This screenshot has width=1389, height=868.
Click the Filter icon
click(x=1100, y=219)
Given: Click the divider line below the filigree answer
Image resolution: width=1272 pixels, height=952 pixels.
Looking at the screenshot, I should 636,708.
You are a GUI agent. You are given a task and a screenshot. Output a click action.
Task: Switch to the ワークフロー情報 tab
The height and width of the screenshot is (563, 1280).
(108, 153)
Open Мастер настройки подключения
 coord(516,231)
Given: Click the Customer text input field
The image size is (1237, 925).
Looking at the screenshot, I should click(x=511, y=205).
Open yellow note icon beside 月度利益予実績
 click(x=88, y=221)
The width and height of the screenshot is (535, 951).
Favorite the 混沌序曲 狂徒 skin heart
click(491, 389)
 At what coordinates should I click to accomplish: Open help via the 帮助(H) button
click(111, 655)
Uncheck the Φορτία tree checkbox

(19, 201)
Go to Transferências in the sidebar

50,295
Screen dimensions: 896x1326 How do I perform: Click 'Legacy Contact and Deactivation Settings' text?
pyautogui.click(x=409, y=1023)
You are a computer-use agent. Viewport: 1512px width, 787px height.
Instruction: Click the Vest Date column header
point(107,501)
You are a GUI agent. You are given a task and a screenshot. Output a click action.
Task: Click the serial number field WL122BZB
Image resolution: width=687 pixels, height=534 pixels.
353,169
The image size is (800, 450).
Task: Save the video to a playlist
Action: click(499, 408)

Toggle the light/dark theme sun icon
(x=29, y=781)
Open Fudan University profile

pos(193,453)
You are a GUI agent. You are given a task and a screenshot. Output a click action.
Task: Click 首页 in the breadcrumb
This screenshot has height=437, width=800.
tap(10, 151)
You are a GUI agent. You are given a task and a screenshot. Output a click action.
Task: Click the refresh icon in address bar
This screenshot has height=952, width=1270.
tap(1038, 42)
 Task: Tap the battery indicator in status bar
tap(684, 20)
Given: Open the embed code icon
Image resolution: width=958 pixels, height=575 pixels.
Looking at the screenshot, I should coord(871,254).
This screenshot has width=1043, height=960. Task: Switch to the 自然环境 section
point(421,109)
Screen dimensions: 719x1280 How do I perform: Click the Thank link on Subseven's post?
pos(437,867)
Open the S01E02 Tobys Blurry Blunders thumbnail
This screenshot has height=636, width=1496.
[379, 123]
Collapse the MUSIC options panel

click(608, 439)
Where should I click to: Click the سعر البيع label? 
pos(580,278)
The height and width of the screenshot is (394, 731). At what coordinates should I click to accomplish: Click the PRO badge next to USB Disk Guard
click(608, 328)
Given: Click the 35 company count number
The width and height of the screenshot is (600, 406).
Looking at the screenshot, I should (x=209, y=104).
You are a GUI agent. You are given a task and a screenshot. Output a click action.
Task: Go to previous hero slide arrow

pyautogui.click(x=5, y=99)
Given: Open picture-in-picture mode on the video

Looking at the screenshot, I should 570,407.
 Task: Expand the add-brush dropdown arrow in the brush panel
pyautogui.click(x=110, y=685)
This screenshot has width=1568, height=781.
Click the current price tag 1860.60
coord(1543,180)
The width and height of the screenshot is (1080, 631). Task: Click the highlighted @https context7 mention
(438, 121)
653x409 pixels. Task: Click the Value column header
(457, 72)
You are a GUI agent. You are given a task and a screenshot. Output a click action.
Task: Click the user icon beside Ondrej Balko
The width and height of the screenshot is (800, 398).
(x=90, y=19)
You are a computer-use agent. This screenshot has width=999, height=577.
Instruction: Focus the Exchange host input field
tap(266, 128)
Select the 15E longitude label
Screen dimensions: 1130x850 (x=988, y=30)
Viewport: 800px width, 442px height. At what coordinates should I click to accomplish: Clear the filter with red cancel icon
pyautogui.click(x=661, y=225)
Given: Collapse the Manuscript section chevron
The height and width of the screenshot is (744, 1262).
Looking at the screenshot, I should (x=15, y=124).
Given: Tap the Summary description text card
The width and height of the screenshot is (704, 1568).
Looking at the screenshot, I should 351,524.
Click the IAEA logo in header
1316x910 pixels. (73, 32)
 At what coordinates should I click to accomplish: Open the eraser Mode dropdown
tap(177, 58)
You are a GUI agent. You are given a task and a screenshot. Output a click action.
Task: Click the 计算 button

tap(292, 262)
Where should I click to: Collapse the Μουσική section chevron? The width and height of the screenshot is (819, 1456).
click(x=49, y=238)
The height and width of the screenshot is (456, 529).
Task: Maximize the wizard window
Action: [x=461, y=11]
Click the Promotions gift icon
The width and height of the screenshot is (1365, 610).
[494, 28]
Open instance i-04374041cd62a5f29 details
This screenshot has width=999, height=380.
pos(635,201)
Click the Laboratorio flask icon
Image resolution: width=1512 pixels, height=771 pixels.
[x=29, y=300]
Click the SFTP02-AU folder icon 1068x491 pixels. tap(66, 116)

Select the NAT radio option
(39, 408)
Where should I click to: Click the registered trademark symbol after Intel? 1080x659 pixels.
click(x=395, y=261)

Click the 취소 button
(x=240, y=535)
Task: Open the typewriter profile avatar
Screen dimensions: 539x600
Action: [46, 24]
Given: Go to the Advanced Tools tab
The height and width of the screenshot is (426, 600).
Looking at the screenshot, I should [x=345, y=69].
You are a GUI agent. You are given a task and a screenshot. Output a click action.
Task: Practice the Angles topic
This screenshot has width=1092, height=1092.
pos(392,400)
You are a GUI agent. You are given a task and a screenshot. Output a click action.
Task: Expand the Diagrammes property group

----

* [What the exercise asks]:
Take each line from the preceding material that contains "number" and copy it.

* [Solution]:
Task: Click the serial number field WL122BZB
Given: Click the 35 company count number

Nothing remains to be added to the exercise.